I would like to have just one label for each species. ie: AO, BB, BMC, CC, CH....

is there a way to do this?

Any help appreciated

Tina

MErikReedAugusta

Piece of cake; I just did this operation on some data this morning.

Here's some code for Field Calculator:

A. Function Call

RemoveDupes(!AC!)

B. Code Block

def RemoveDupes(old):
    # Watch out for NULL values, because they'll crash the rest of the code
    if old is None:
        return None

    # If you're still here, assume it's a comma-delimited string, and break
    #   it up into parts.
    oldEntries = old.split(',')
    newEntries = []

    # Loop through the entries
    for entry in oldEntries:
        # Only save the entry if you haven't seen it already
        if entry not in newEntries:
            newEntries.append(entry)

    # Stitch the entries back to a string & write it to the field
    return ','.join(newEntries)

Results for the first row:

ANODON,BB,BMC,C,CAS,CC,CH,DC,DV,KO,L,LDC,LNC,LSU,MARFAL,MW,NSC,PK,RB,RSC,SP,SU,WF

This could also be done via an UpdateCursor if you're doing other things, but I gave you Field Calculator first, for the simpler option.

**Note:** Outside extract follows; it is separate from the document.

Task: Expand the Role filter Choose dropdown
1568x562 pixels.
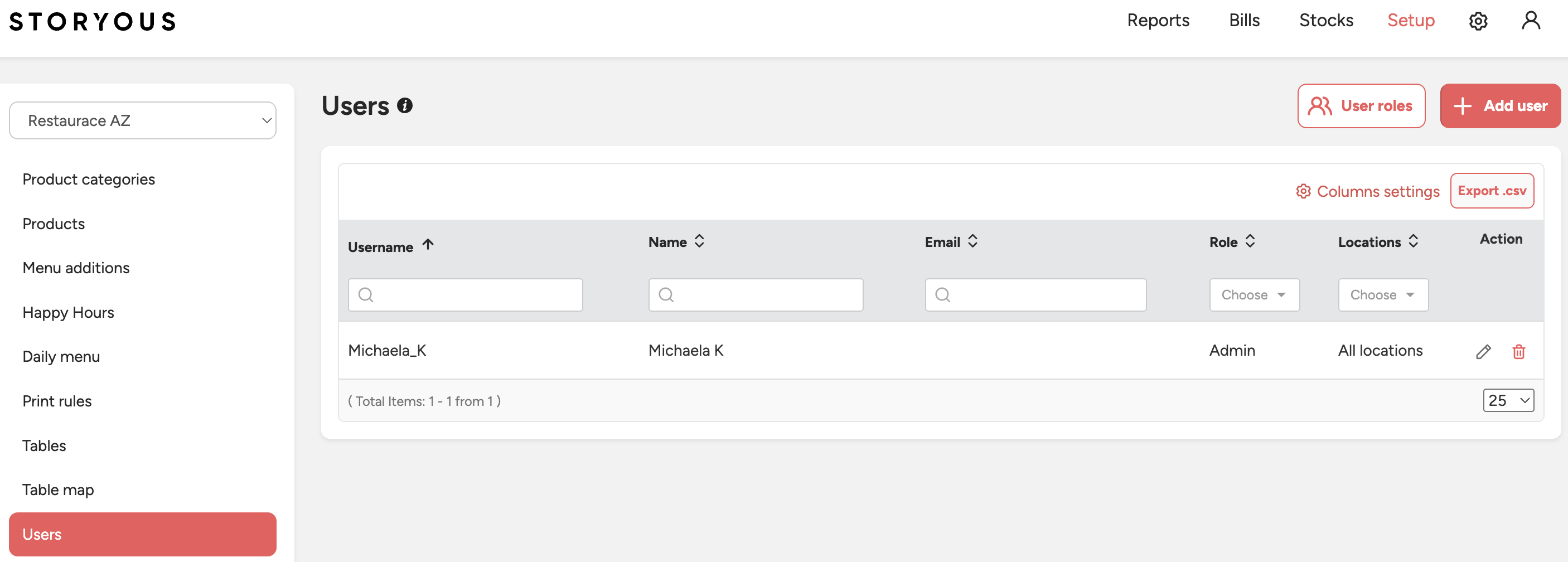Action: click(1254, 295)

Also, for those familiar with python: I could have used a set for newEntries, and it would've taken care of skipping the duplicates automatically. But sets in python are unordered, which means the order would scramble when you ran this. The longer approach of the code above arbitrarily maintains whatever order the entries occur in the field.

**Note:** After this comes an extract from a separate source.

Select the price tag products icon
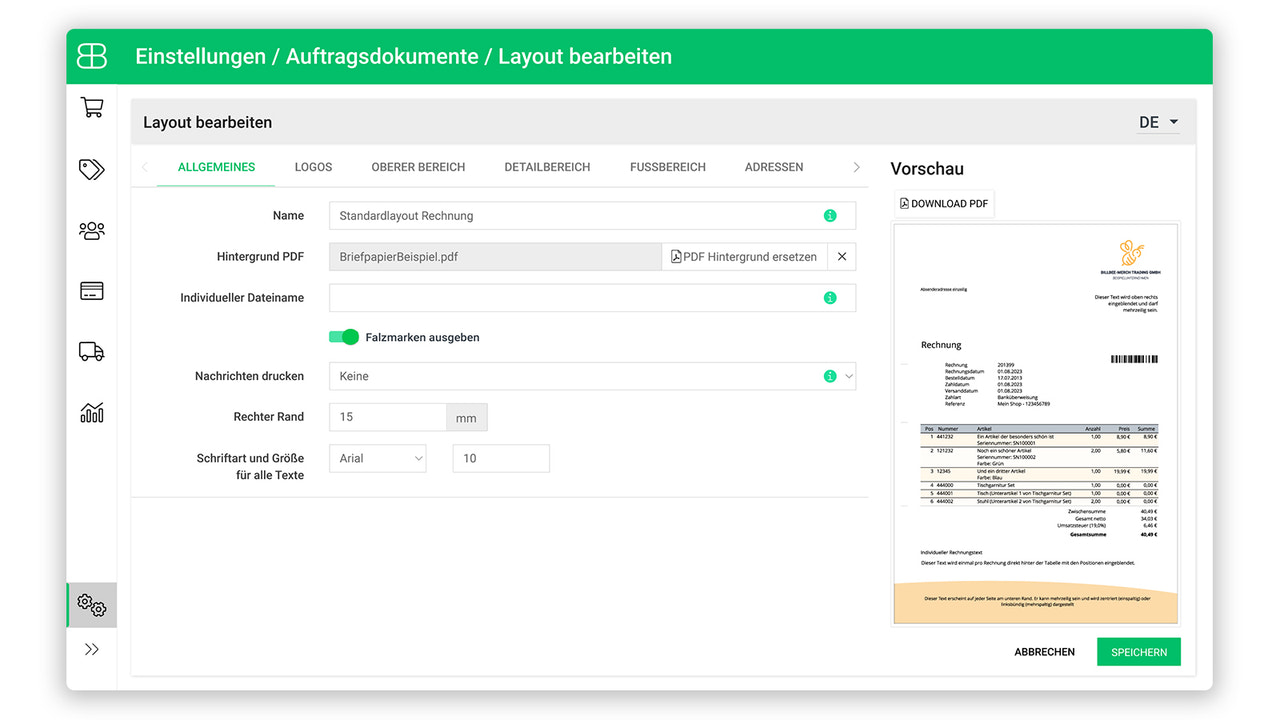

------------------------------
M Reed
"The pessimist may be right oftener than the optimist, but the optimist has more fun, and neither can stop the march of events anyhow." — Lazarus Long, in Time Enough for Love, by Robert A. Heinlein

View solution in original post

DanPatterson

related, this code block may work

Splitting numbers and removing duplicates in a text string

Or for a numpy def

import numpy as np
def dedup(vals):
    """remove duplicate entries"""
    u = np.unique([i.strip() for i in vals.split(",")])
    return ", ".join([i for i in u])

... sort of retired...

TinaKwitkoski

Thank you 🙂

MErikReedAugusta

Very efficient; love it!

------------------------------
M Reed
"The pessimist may be right oftener than the optimist, but the optimist has more fun, and neither can stop the march of events anyhow." — Lazarus Long, in Time Enough for Love, by Robert A. Heinlein

DanPatterson

import numpy as np
def dedup(vals):
    """remove duplicate entries"""
    u, cnts = np.unique([i.strip() for i in vals.split(",")], return_counts=True)
    v = np.vstack((u, cnts)).T
    return ", ".join(["{}: {}".format(i[0], i[1]) for i in v])
    
b ='AO, BB, BMC, CC, CH, AO, BB, BMC, CC, CH'
dedup(b)
'AO: 2, BB: 2, BMC: 2, CC: 2, CH: 2'

This can be simplified, but verbose demonstrates the principle

... sort of retired...

MErikReedAugusta

Piece of cake; I just did this operation on some data this morning.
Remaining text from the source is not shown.